_Work request_:
As you look over the data below, please find each line where the word "chevron" appears, then copy it.

_Excerpted data_:
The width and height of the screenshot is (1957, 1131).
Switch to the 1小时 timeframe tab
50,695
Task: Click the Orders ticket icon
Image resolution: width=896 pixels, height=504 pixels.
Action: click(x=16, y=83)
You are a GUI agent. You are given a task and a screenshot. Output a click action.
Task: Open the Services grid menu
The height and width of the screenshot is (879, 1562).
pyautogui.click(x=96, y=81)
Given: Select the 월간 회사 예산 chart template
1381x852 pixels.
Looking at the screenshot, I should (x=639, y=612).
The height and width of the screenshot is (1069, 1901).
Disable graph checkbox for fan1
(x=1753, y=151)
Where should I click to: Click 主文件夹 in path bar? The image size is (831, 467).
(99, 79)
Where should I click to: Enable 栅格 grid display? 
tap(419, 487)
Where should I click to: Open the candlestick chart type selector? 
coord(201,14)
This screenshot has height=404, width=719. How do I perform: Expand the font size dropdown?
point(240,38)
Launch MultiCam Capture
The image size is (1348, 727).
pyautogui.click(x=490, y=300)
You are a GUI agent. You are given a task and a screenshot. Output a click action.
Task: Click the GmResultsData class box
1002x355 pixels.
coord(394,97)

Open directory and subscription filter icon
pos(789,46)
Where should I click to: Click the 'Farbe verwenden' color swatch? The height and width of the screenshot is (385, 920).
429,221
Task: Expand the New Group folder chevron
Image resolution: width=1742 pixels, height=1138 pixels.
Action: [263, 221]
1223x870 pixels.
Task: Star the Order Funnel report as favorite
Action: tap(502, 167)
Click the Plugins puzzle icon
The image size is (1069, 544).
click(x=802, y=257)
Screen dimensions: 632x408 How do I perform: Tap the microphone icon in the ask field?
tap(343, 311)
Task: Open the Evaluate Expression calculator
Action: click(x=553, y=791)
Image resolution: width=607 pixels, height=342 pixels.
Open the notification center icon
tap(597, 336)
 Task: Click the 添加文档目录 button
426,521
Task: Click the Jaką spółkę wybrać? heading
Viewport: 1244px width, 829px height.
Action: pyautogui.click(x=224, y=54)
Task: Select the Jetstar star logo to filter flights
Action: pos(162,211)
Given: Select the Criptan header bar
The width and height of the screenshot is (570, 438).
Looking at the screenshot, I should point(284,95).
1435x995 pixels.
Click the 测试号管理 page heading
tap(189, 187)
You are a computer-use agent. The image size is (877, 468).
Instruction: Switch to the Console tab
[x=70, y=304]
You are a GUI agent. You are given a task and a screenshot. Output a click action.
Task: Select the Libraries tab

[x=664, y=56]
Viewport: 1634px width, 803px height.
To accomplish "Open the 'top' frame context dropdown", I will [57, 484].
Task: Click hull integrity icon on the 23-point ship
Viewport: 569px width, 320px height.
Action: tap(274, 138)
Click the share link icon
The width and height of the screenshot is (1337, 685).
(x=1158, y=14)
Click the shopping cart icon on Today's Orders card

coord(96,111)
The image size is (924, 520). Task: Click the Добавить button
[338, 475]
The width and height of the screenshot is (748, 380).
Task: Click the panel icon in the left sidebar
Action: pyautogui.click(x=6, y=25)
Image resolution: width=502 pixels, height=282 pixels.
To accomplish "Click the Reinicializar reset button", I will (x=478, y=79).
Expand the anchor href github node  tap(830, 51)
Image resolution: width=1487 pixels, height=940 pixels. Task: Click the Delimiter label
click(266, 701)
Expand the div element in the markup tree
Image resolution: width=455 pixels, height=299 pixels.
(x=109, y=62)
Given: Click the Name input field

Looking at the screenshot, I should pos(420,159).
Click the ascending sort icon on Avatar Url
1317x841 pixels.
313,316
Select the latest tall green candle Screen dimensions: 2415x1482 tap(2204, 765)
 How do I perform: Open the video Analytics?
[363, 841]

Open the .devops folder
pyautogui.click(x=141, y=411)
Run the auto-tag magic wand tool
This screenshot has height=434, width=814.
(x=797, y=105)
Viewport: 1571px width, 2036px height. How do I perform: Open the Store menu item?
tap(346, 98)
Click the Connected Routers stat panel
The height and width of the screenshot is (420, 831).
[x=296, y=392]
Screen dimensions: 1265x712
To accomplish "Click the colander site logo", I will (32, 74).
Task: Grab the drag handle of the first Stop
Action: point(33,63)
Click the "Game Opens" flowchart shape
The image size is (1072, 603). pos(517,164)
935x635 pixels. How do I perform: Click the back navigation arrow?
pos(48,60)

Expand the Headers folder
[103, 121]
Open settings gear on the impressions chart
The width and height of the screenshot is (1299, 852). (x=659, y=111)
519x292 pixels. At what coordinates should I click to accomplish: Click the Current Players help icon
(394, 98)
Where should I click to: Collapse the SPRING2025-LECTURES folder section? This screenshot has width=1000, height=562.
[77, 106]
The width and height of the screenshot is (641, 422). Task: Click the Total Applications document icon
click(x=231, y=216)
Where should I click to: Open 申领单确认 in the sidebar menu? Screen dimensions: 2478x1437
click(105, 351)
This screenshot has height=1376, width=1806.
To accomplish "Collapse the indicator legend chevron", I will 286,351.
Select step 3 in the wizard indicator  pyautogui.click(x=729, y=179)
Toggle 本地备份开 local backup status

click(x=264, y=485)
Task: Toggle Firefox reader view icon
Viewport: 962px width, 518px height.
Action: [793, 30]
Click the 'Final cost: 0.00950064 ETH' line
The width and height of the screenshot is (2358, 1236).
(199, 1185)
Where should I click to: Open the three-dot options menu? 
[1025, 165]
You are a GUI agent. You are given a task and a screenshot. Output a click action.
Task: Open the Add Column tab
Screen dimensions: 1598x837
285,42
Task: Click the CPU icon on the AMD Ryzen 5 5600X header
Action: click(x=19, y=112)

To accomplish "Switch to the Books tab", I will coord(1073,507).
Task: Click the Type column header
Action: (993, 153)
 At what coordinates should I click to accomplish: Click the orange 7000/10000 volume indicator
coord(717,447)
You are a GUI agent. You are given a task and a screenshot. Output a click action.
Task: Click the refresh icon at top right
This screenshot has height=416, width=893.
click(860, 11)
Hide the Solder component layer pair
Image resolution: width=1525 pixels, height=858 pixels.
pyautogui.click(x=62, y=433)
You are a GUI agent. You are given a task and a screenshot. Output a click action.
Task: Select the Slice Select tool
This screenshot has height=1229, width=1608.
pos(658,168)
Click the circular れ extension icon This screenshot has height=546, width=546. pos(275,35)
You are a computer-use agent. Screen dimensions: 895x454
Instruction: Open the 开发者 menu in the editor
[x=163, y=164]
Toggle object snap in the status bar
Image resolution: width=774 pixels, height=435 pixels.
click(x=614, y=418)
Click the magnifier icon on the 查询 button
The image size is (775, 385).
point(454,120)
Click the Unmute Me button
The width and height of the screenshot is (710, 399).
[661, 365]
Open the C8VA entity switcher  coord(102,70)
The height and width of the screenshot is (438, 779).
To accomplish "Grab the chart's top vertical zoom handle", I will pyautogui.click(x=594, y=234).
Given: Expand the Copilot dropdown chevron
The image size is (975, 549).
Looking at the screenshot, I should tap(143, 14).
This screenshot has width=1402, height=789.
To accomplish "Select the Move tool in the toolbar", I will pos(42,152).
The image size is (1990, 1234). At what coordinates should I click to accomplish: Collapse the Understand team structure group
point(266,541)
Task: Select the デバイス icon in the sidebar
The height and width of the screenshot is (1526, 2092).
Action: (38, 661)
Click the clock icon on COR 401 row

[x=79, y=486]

_Output below_:
Task: Expand the New Group folder chevron
To accomplish "Collapse the indicator legend chevron", I will 286,351.
Given: Expand the Copilot dropdown chevron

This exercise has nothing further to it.